Für das Jahr 2002 lassen sich mehrere thematische Schwerpunkte nennen, an denen meist jeweils mehrere Mitglieder des Instituts beteiligt waren:

  • Wie schon in den letzten Jahren waren die »Globalisierung« sowie ordnungspolitische und ethische Aspekte der Weltwirtschafts- und Entwicklungspolitik wieder ein wichtiges Themenfeld. Mehrere Mitglieder des Instituts hielten Lehrveranstaltungen und Vorträge zu diesem Problemkreis. In diesem Zusammenhang zu nennen ist auch die Mitarbeit von J. Müller und J. Wallacher in verschiedenen Gremien im Rahmen der Kommission X »Weltkirche« der Deutschen Bischofskonferenz. Im Frühjahr wurde J. Wallacher zum Mitglied der Sachverständigengruppe »Sozialethik und Weltwirtschaft« der Wissenschaftlichen Arbeitsgruppe für weltkirchliche Aufgaben der Deutschen Bischofskonferenz ernannt. Am 22. Januar wurde in Frankfurt/M. die unter Mitarbeit von J. Müller und J. Wallacher erstellte Studie »Globale Finanzierung und menschliche Entwicklung« der Öffentlichkeit vorgestellt. Zur Eröffnung der Fastenaktion 2002 von Misereor fand eine Kooperationstagung von Misereor, der Katholischen Akademie in Bayern und des Forschungs- und Studienprojekts »Globale Solidarität« der Rottendorf-Stiftung an der Hochschule zum Thema »Dienst am gerechten Frieden« teil, an deren Vorbereitung und Durchführung einige Mitglieder des Instituts beteiligt waren.
  • Eine enge Zusammenarbeit gab es bei verschiedenen Projekten mit dem Heinrich-Pesch-Haus (HPH) in Ludwigshafen: M. Schöpf übernahm die Leitung der vom HPH initiierten Seminarreihe »Soziale Netze in Europa«. Das Institut bereitet bis zum Herbst 2003 das sozialwissenschaftliche Material für ein E-Learning-Programm über Globalisierung vor, M. Reder zeichnet dabei für die Koordination verantwortlich.
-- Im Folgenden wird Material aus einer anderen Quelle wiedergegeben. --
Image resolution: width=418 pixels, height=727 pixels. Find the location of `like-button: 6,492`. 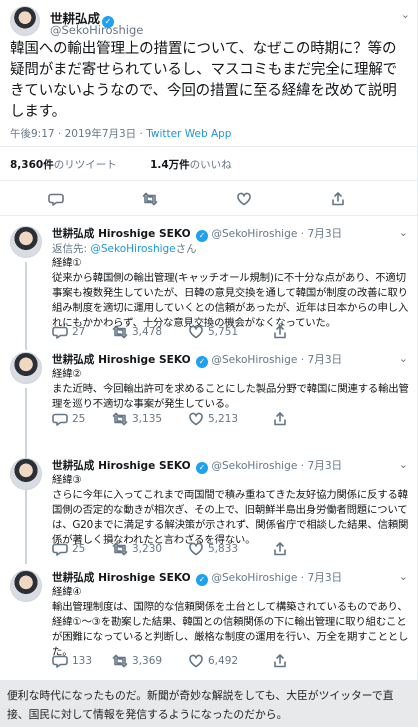

like-button: 6,492 is located at coordinates (213, 661).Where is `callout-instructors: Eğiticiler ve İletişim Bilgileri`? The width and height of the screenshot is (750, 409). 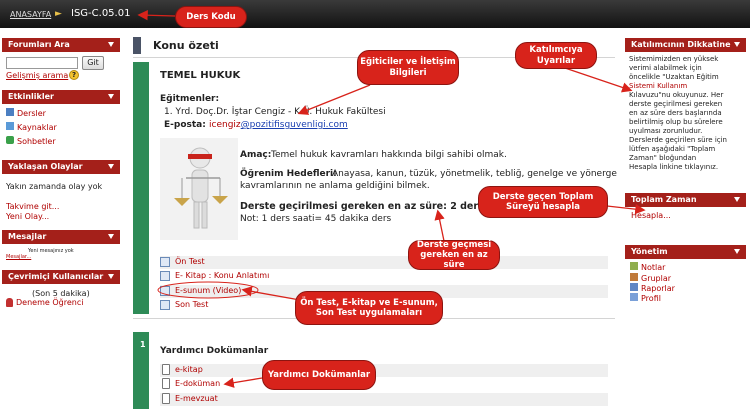 callout-instructors: Eğiticiler ve İletişim Bilgileri is located at coordinates (408, 68).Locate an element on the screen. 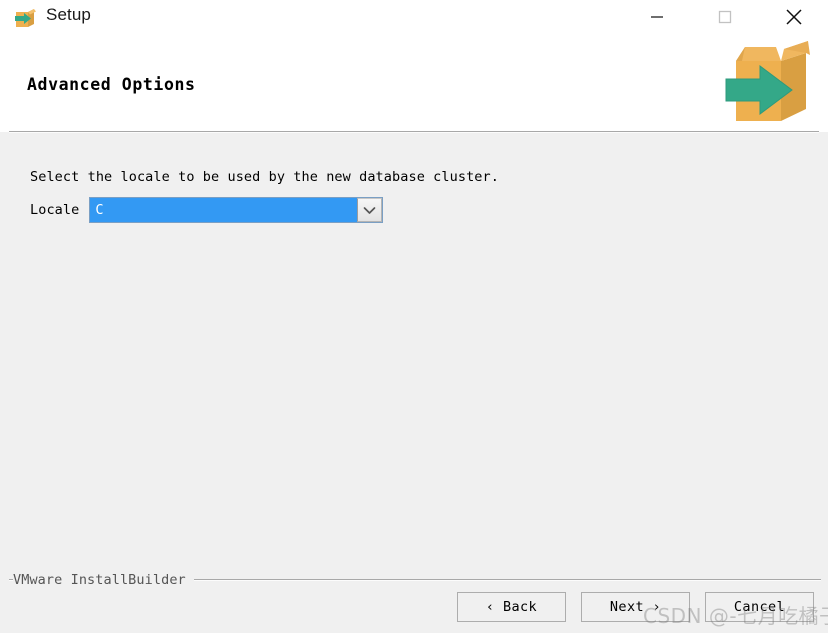 The height and width of the screenshot is (633, 828). locale-value: C is located at coordinates (224, 210).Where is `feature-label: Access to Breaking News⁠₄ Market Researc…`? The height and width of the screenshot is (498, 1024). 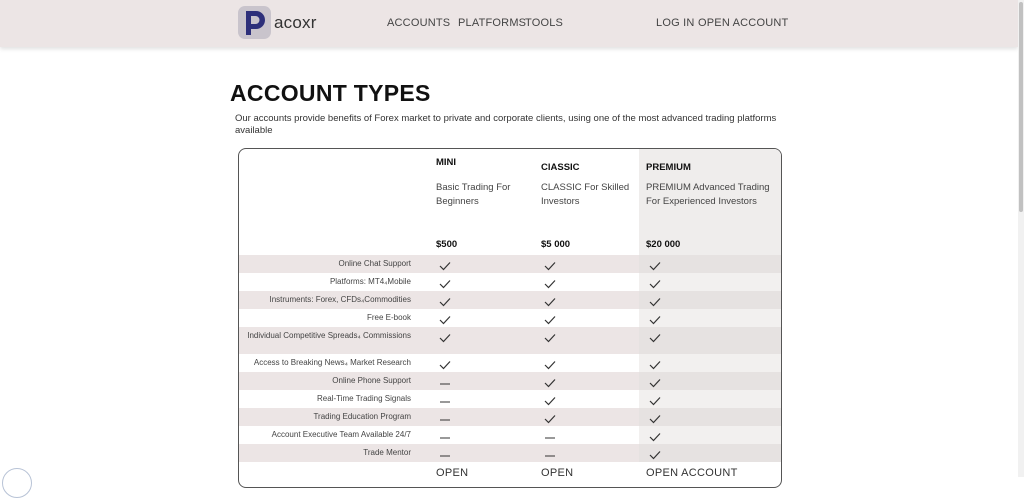
feature-label: Access to Breaking News⁠₄ Market Researc… is located at coordinates (332, 362).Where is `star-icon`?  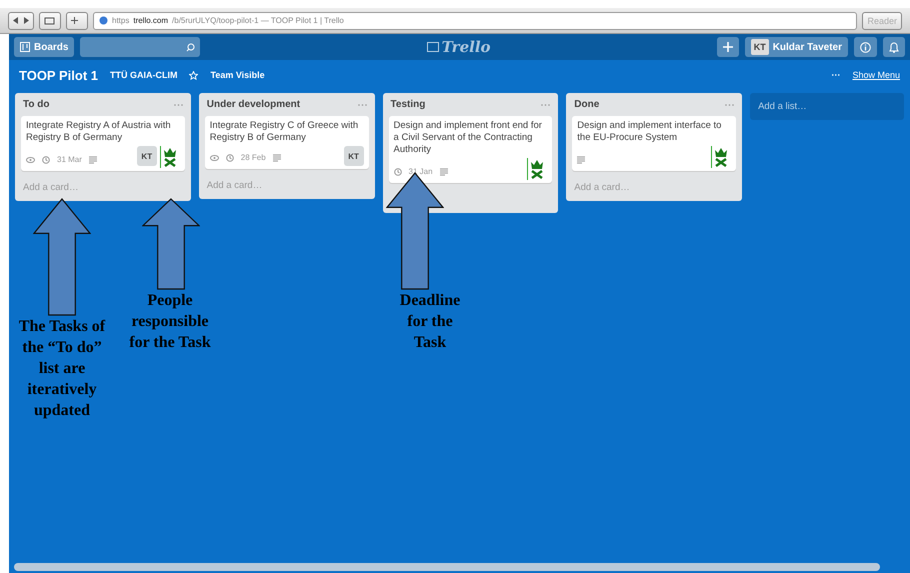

In Zusammenarbeit mit der BASF und dem HPH bereitet das Institut ein jährlich geplantes »Ludwigshafener Gespräch« vor. Das erste Treffen dieser Art soll am 23./24.10.2003 zum Thema »Sozialkapital« stattfinden. Die Koordination nimmt auf Seiten des Instituts J. Wallacher wahr.
  • Das Institut ist auch weiter in der Arbeit zur Förderung der Menschenrechte engagiert. Der von K. Dietrich 2001 in den »Stimmen der Zeit« veröffentlichte Artikel zur Religionsfreiheit in Vietnam wurde auch in der italienischen Jesuitenzeitschrift »aggiornamenti sociali« veröffentlicht und hat dazu beigetragen, dass dieses Thema politisch mehr Aufmerksamkeit findet, wie ein vom Deutschen Bundestag einstimmig angenommener Antrag zu den Menschen- und Minderheitenrechten in Vietnam zeigt. In diesem Zusammenhang ist ferner die Mitarbeit des Instituts beim Jesuit Refugee Service (JRS) zu nennen, besonders die Arbeit von M. Schöpf im europäischen Leitungsteam des JRS und die Tätigkeit von M. Hainz im Problemfeld der Abschiebehaft.
  • M. Hainz und M. Schöpf veranstalteten im Noviziat der deutschen Jesuiten in Nürnberg ein Seminar über »Glaube und Gerechtigkeit«.
  • M. Hainz und J. Wallacher referierten in St. Ottilien vor Führungskräften aus Südkorea zu Themen aus der Katholischen Soziallehre und der Wirtschaftsethik.